Graduate student Casey Voyles served as editor of 91 Minutes in April, a website produced by Dr. Scott Parrott’s journalism class, Digital Community News. After touring the destruction, the class wanted to find a way to help people move forward. Not only did the class ask themselves, “How do we tell this in a different way?” Voyles said, but they realized that 2014 “was the year that the last students that were here for the tornado would be graduating.” Voyles was one of the students who came to UA after the tornado, but keeps the story moving forward. “We let people tell their own stories and all of the feedback was positive. People were ready to tell their stories,” she said. “I think part of sharing is healing. Being able to talk about it in a reflective way and to show that they have moved on and to be proud of where they’ve gone and moved through it and grown from it. They have shown how it changed and affected them and how they will treat life experiences for the rest of their lives.”

TUSCALOOSA FORWARD
Even though the city lost 85 percent of its heavy equipment, 17 percent of police assets, a fire station and four other city facilities, it continued to provide services to almost 90 percent of the city following the tornado, and never borrowed money or raised taxes. “Some peo­ple don’t understand how hard it was, and that it is still a shadow today that we deal with,” Maddox said. “In many ways we are victims of our own success in managing the tornado effectively.”

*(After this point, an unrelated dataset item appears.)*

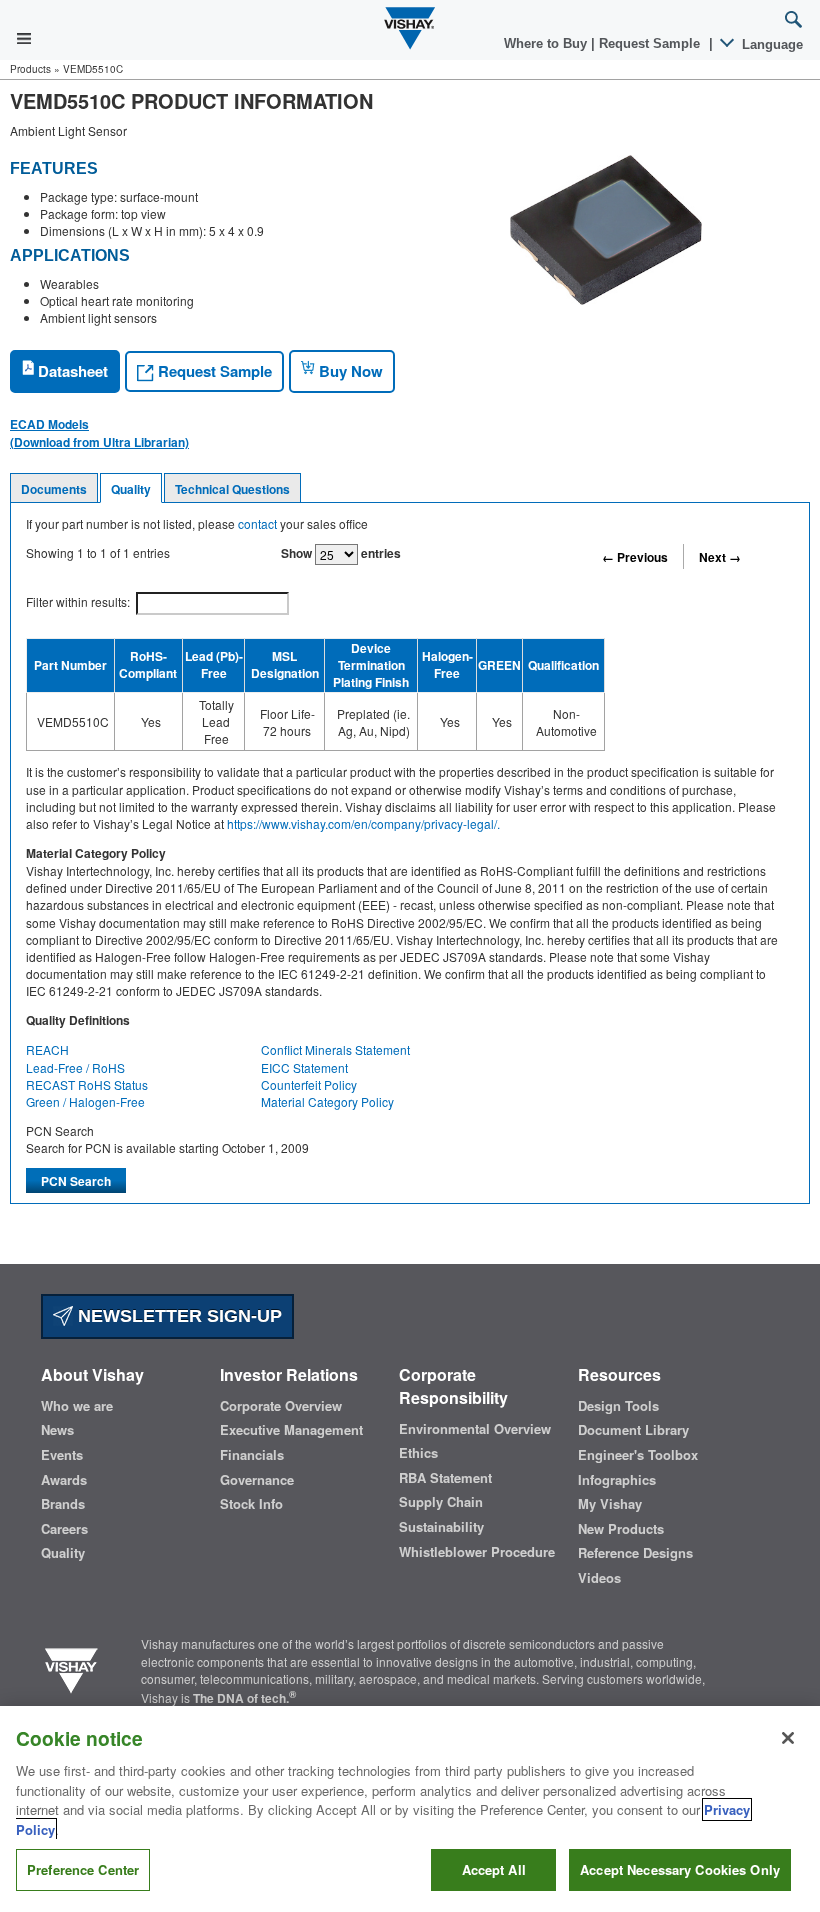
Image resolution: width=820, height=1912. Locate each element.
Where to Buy (547, 43)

When ticking off ways the city has rebounded, Mad­dox points to The Edge Center for Entrepreneurship and Innovation, as one example of a partnership. The Edge is an effort among UA, the Culverhouse College of Com­merce, the city of Tuscaloosa and the West Alabama Chamber of Commerce to provide space, resources and consulting for students and community members seek­ing to start their own businesses. Mayor Walter Mad­dox, Chamber President Jim Page and Chamber Chief Operating Officer Donny Jones are among the leaders instrumental in working with UA and Culverhouse to create The Edge. It is located in downtown Tuscaloosa with future plans to build a new center.

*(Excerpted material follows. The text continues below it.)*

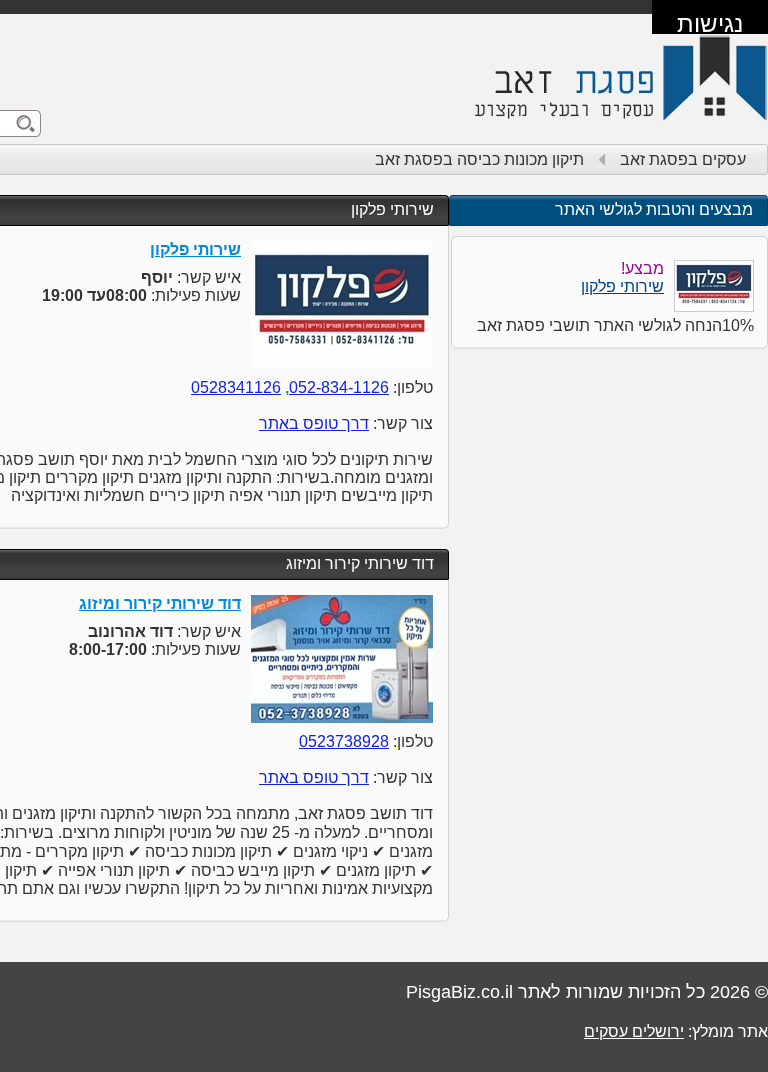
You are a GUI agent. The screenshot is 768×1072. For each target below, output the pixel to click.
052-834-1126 (339, 387)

“That speaks a lot about the University,” Maddox said. “To put a state-of-the-art innovation center outside the walls of the campus demonstrates the University’s commitment to this city and our recovery in one of the worst natural disasters in American history. I am very proud that the University made this bold step”.

After any disaster, lessons are learned, and challenges and triumphs, as well as regrets, can be counted. Tuscaloosa is no exception, yet the spirit of cooperation is a theme that runs throughout the city.

“Out of the tornado came a spirit of cooperation,” said Potts of Habitat. “We are now working across party lines and racial lines and denominational lines and really saying, ‘Where can we find common ground and work together to really significantly improve the lives of low-income people in our community,’” Potts said.

Maddox agreed.

“We are always walking that fine line between never wanting to forget, and absolutely wanting to forget,” Maddox said. “Trying to find that balance is difficult. If, in some way, we recover on a pathway to excellence, then the scars should eventually be gone. But in many ways, it’s important we never forget just who we are and what we became in the hours and days and weeks following April 27. That’s unity of spirit. That’s unity of purpose. That understanding that we are all in this together was as genuine and authentic as I’ve ever seen during my time in public service. That is a feeling that I hope I never forget.”

Meredith Cummings, ’94, MA ’96, is director of the Alabama Scholastic Press Association and a journalism instructor at UA.